Top-Down and Bottom-Up Processing in Object Recognition

Humans and animals rely heavily on object recognition, classification, and identification for their survival. However, the textbook introduction to visual perception is based on the physics of light reflecting off objects and the world and entering the eyes of the perceiver. Next, the light enters the biological optical structures that filter and focus the reflected light, which is detected on photoreceptors on the retina and then transformed into neural energy. However, once your senses take in the information and stimulation from the environment, your brain still has to understand what it is and figure it all out. What was that brown, small thing? Is it an animal, insect, or stone? 

We know the ‘how’ of light entering the eye, and its processing from the retina and routing to the brain. The question is how the brain actually perceives what we see. Do we only process what is projected to the retina or does our memory, knowledge, emotions, environment, and bodies have a role to play?

The ‘how’ of our perception of the world can be categorized into bottom-up and top-down processing theories. Taking sensory input of the stimulus and sending it upward for analysis of relevant information is called bottom-up or data-driven processing. It’s the starting point in the identification of data or sensory evidence you take from the environment. However, when you use your knowledge, emotions, motivations, expectations, cultural background, and bodies to perceive the world, it’s termed top-down or conceptually driven processing. 

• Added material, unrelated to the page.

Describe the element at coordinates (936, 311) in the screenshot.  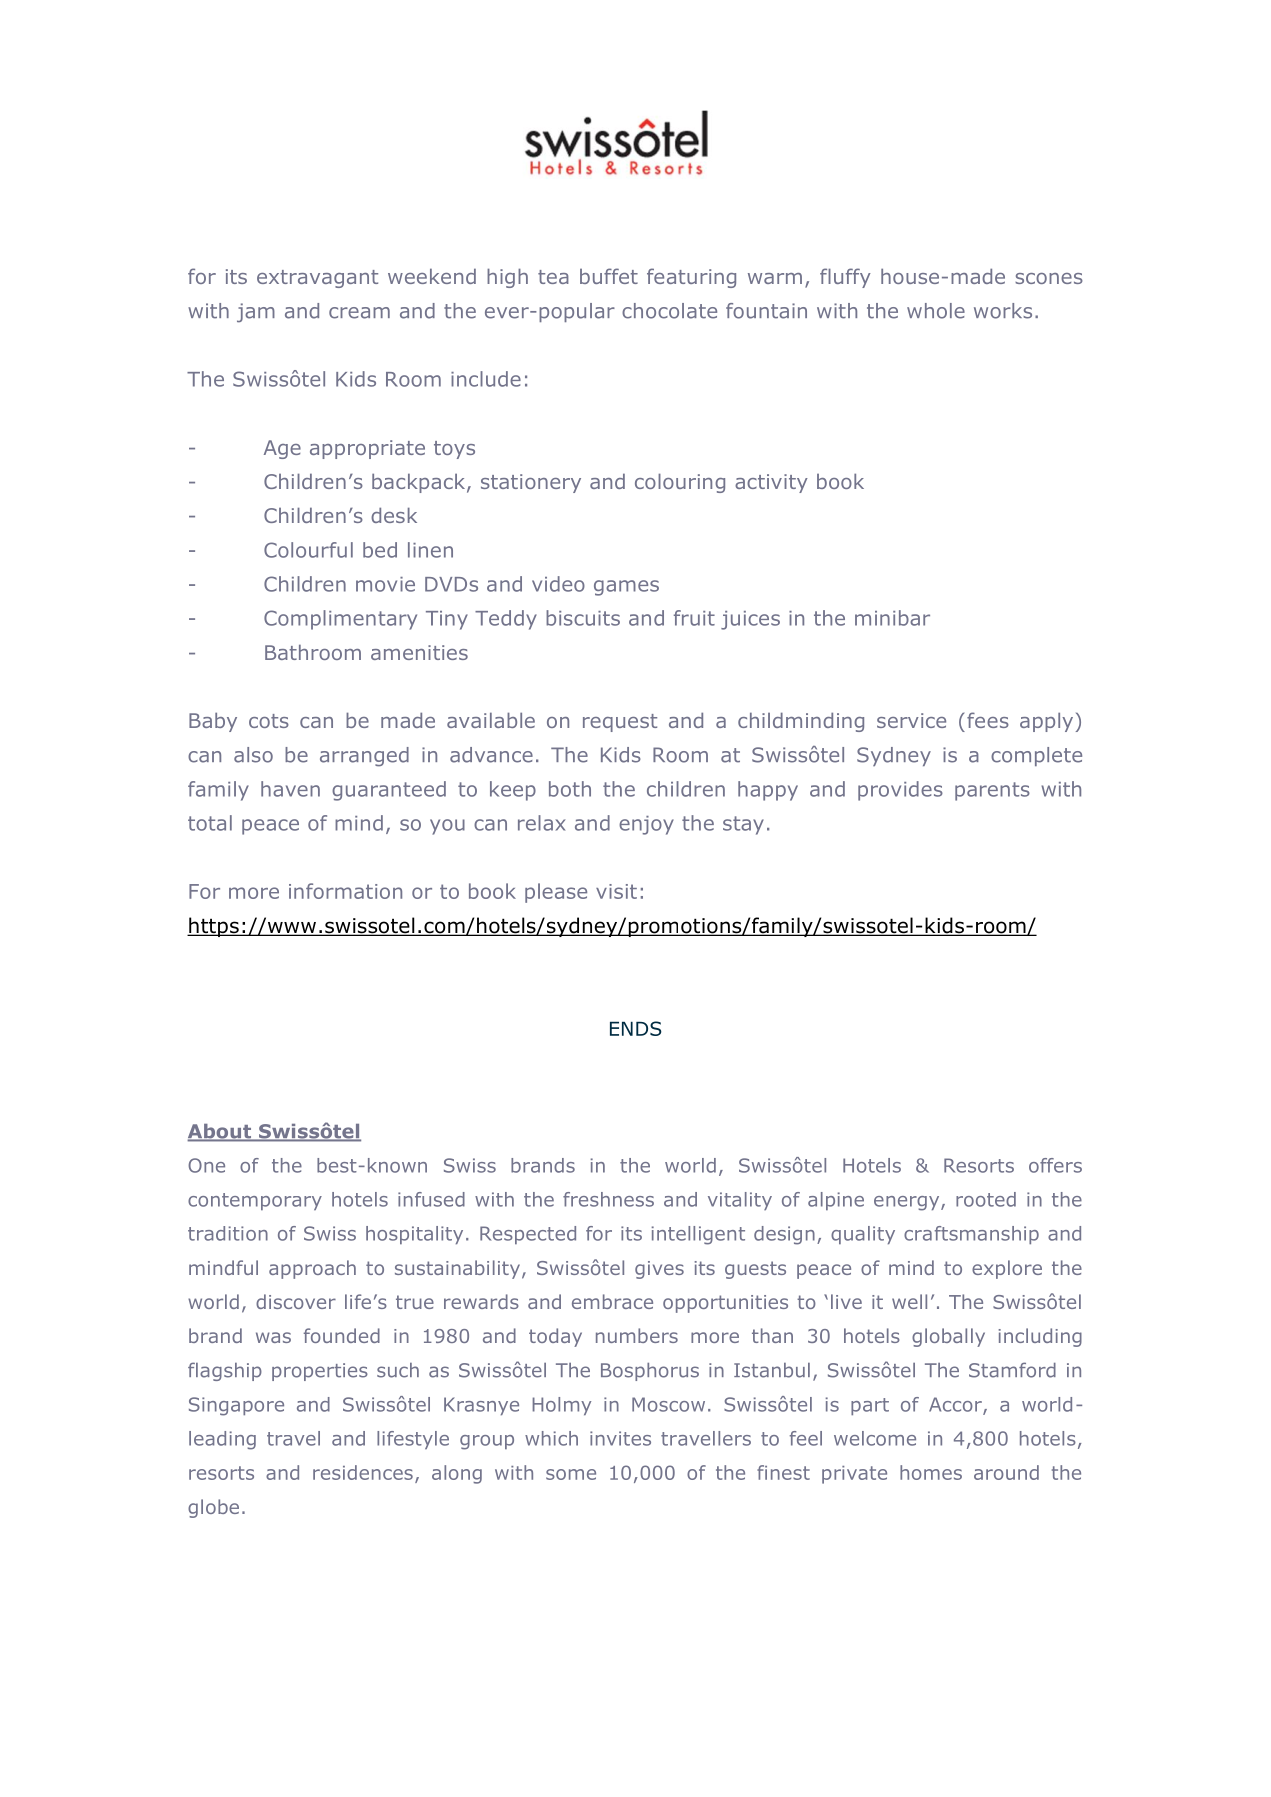
I see `whole` at that location.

Object recognition is a complex integration of top-down and bottom-up processes that have often been presented in contrast to each other because they rely on different types of information. 

Bottom-up processing

Direct Perception 

In bottom-up processing, the perceiver uses the bits of information received from the environment through the senses and combines them to form a precept. It uses information like edges, shapes, and light and puts together this information to understand the scene. Thus, the system works in one direction, from the input to a final interpretation of the object. Higher cognitive processes do not play a role in this system, and the system cannot go back to an earlier point to adjust.

Gibson’s ecological theory (1966, 1979/1986) emphasizes that perception involves innate mechanisms that we perceive without learning. James J. Gibson (1904–1980) questioned the 19th-century Danish psychologist Harald Hoffding’s associationism; he associated perception to what is seen with what is remembered. According to Gibson’s theory of direct perception, we do not require cognitive processes (i.e., Existing beliefs, memory, inferential thought processes, etc.) for perception and that the information in our sensory receptors is enough to perceive anything.

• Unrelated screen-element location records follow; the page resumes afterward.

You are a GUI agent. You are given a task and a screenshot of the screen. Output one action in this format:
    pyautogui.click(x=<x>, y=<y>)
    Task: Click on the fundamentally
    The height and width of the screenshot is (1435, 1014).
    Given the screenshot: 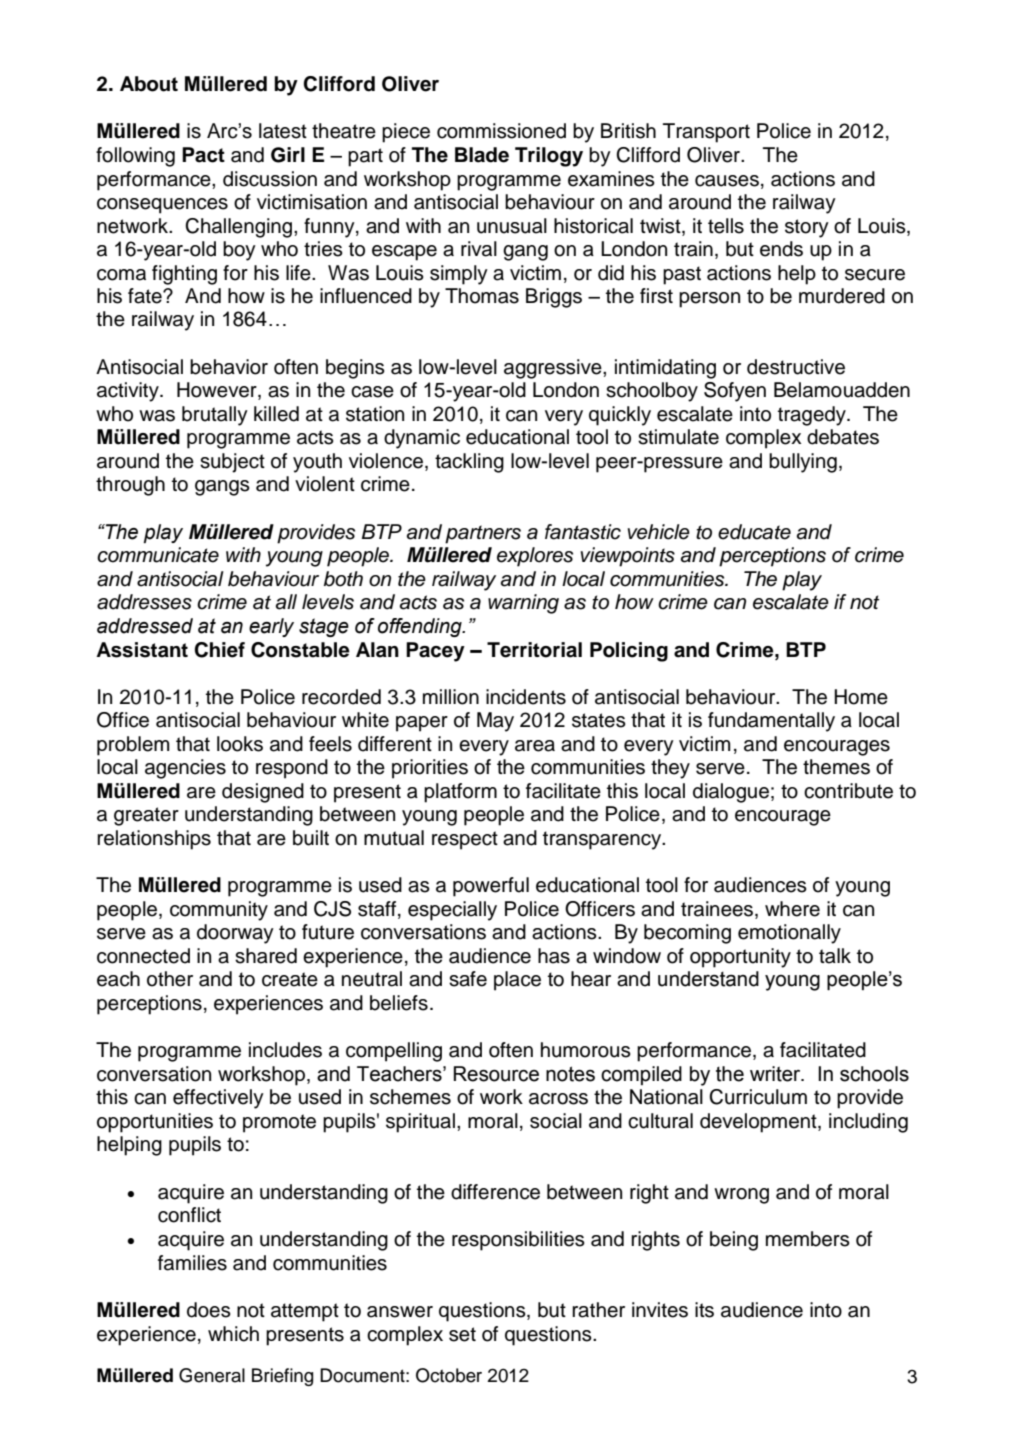 What is the action you would take?
    pyautogui.click(x=771, y=722)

Gibson also stated that his theory is not just a mode of cognition but “the simplest and best kind of knowing” (Gibson. 1979). Gibson also argued that perception involves “keeping in touch with the environment” (1979), and it developed during evolution to allow our ancestors to respond rapidly to the environment. 

In his words, “When I assert that perception of the environment is direct, I mean that it is not mediated by retinal pictures, neural pictures, or mental pictures. Direct perception is the activity of getting information from the ambient array of light. I call this a process of information pickup that involves … looking around, getting around, and looking at things.” (Gibson, 1979, p. 147)

With the ecological approach, Gibson suggested that information about the world is available in the detectable patterns in the environment such that we directly perceive without first transforming a distal stimulus into a proximal stimulus.

Template Theories  

According to template theory, we compare the sensory input with diverse sets of templates for object recognition. These are highly detailed models for patterns that are stored in our minds. Some modern examples are fingerprints matching, bar codes, chess players using matching strategy, machines processing imprinted numerals on checks, etc. 

In the model of perception, template theory says that every event object awesomeness that we encounter and want to process for information requires it to be compared to a previously stored pattern or template. The perception process incoming information with stored templates to find the one that matches or comes close. This model implies that we have a part of the brain where millions of different templates are stored in the knowledge base, one for every pattern object we can recognize. 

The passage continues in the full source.